[Stored data]

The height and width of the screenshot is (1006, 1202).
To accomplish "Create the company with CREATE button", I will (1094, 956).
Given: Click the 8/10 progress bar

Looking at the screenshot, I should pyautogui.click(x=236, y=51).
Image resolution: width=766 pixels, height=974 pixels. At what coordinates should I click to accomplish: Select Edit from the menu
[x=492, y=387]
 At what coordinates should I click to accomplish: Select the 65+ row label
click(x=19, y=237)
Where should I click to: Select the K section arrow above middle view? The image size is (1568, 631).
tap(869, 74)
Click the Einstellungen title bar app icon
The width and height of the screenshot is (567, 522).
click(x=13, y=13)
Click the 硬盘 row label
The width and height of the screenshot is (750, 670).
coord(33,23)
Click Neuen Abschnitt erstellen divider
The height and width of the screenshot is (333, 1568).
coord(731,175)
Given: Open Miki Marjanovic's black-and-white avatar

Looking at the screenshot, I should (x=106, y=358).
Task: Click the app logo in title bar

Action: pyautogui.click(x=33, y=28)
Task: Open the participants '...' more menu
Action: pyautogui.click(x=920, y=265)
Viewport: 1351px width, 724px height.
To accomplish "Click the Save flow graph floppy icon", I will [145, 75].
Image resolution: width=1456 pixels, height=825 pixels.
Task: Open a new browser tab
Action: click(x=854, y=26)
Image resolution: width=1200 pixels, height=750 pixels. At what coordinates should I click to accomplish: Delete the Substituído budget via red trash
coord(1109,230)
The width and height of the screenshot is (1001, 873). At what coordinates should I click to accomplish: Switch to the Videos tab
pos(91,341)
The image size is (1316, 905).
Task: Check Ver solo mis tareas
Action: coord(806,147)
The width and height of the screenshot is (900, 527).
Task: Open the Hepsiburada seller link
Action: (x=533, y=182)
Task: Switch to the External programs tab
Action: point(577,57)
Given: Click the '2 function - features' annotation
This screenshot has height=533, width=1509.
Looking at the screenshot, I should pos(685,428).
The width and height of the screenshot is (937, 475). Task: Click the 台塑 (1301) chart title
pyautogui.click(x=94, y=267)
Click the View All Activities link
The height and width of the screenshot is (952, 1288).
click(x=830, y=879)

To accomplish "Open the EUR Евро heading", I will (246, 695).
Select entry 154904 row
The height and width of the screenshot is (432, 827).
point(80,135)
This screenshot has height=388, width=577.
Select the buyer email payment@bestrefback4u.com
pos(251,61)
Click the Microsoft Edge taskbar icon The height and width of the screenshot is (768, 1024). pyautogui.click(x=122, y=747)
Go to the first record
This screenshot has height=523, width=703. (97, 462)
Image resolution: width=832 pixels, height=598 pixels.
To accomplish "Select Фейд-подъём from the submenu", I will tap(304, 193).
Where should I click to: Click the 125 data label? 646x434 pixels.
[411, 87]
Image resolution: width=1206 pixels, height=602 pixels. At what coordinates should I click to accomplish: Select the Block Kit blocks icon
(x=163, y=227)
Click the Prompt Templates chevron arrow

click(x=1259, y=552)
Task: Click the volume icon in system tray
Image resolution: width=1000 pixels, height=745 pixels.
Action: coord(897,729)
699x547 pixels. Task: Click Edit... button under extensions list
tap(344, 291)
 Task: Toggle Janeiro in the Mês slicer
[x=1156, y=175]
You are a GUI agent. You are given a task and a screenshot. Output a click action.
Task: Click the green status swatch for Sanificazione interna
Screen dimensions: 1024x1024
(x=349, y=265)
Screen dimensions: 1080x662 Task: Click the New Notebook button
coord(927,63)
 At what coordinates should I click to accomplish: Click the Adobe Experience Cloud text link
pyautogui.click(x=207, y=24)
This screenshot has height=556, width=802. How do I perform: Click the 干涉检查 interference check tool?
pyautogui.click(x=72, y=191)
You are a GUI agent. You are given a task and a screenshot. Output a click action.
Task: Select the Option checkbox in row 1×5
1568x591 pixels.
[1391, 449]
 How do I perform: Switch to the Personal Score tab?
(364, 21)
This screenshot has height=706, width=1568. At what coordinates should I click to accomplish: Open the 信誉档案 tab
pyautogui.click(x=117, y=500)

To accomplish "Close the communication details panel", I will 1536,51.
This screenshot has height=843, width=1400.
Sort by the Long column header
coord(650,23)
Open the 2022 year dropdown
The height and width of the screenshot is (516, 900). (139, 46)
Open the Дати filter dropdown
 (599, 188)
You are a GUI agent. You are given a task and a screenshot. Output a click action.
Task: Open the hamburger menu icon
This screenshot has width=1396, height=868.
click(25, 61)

=== EXERCISE DESCRIPTION ===
Extract every line from the one with "1568x591 pixels." down to the final line above, both included, exactly as written.

=== SOLUTION TO THE PROBLEM ===
1568x591 pixels.
[1391, 449]
 How do I perform: Switch to the Personal Score tab?
(364, 21)
This screenshot has height=706, width=1568. At what coordinates should I click to accomplish: Open the 信誉档案 tab
pyautogui.click(x=117, y=500)

To accomplish "Close the communication details panel", I will 1536,51.
This screenshot has height=843, width=1400.
Sort by the Long column header
coord(650,23)
Open the 2022 year dropdown
The height and width of the screenshot is (516, 900). (139, 46)
Open the Дати filter dropdown
 (599, 188)
You are a GUI agent. You are given a task and a screenshot. Output a click action.
Task: Open the hamburger menu icon
This screenshot has width=1396, height=868.
click(25, 61)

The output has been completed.